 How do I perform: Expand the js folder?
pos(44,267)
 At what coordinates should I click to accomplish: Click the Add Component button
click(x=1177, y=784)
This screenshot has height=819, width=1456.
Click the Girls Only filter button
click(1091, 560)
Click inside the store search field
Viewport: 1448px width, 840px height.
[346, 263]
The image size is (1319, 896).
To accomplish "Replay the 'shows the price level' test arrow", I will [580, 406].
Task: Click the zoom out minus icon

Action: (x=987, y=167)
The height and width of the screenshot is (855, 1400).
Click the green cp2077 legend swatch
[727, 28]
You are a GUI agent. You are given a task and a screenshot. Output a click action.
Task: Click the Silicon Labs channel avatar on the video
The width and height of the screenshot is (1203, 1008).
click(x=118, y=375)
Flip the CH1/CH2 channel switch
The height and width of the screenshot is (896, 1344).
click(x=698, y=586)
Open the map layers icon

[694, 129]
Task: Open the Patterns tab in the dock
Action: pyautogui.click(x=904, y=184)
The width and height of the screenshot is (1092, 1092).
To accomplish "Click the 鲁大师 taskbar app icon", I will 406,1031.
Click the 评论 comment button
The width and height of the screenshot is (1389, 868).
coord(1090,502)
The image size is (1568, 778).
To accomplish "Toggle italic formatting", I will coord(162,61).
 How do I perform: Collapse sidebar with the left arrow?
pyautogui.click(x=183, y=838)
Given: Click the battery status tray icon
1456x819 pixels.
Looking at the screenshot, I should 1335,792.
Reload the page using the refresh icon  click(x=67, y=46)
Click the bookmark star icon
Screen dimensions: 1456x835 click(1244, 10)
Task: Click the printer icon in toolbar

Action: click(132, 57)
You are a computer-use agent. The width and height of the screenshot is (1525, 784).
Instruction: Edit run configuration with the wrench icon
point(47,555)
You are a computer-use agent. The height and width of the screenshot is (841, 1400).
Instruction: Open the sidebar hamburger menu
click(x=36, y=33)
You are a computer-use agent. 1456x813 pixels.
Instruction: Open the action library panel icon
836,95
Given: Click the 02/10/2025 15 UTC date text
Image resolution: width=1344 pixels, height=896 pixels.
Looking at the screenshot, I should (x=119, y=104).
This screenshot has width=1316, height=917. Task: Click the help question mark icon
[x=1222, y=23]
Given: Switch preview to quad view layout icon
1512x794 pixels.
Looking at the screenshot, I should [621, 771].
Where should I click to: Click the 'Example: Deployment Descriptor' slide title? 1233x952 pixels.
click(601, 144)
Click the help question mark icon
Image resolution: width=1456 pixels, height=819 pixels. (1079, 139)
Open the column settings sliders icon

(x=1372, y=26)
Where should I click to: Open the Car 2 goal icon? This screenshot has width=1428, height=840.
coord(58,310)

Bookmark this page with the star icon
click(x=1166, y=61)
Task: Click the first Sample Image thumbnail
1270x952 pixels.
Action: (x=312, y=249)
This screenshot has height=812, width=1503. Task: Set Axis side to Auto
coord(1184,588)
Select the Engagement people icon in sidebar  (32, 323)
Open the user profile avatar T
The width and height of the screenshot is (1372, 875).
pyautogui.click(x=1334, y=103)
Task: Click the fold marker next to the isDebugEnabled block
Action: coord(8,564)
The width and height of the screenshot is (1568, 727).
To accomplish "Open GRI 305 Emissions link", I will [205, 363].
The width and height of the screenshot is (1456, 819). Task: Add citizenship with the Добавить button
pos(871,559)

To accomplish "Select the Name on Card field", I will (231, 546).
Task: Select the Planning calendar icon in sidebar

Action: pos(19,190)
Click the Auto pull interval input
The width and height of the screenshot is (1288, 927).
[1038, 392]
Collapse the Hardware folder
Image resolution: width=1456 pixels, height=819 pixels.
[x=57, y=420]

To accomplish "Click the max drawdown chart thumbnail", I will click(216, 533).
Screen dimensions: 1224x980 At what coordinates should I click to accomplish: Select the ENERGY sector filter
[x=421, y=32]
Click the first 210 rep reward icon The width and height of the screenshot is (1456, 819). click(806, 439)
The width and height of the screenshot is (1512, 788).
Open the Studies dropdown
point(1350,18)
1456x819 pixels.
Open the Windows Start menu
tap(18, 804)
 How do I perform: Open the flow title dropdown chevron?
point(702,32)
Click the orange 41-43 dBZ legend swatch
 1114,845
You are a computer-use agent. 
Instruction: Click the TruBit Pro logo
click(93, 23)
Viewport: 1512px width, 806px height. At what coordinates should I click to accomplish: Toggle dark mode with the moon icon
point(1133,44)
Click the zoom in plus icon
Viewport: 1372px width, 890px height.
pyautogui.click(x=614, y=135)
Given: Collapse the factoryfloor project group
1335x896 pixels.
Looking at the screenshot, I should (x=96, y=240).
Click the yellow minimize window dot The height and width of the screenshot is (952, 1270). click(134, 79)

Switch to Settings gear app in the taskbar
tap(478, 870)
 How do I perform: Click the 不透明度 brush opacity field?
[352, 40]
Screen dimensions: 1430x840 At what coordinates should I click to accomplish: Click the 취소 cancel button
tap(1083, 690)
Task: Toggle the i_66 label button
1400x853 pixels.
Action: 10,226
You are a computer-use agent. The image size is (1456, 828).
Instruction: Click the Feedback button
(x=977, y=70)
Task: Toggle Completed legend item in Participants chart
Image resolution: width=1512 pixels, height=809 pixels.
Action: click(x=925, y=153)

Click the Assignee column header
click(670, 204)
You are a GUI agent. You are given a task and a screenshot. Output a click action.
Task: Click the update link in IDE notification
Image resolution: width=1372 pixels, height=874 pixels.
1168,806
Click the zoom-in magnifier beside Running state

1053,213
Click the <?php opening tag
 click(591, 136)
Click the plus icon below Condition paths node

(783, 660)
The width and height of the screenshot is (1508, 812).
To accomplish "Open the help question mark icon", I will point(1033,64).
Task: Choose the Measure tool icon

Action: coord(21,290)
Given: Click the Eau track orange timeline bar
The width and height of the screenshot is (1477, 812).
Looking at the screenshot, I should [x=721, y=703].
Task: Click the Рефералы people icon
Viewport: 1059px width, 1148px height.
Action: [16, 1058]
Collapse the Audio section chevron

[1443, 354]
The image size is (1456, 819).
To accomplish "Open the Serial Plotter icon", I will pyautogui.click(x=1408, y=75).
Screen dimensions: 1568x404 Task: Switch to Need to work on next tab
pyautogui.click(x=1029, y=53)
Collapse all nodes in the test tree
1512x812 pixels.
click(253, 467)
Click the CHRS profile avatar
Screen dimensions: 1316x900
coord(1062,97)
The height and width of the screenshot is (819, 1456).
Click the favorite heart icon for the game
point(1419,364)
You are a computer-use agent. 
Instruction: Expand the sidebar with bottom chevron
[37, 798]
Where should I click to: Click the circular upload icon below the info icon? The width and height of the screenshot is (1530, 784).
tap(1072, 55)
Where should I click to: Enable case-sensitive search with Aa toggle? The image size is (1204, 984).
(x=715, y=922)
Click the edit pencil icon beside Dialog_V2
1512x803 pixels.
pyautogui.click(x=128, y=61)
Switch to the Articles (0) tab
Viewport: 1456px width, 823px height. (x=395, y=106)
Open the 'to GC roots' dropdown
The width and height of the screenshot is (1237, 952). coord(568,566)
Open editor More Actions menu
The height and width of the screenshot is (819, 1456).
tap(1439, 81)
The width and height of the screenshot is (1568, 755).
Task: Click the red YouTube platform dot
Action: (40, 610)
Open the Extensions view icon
* * * *
Assigned task ::
Wherever a line in the data above holds "thumbnail", copy that line.

Final answer ::
Task: Click the first Sample Image thumbnail
To accomplish "Click the max drawdown chart thumbnail", I will click(216, 533).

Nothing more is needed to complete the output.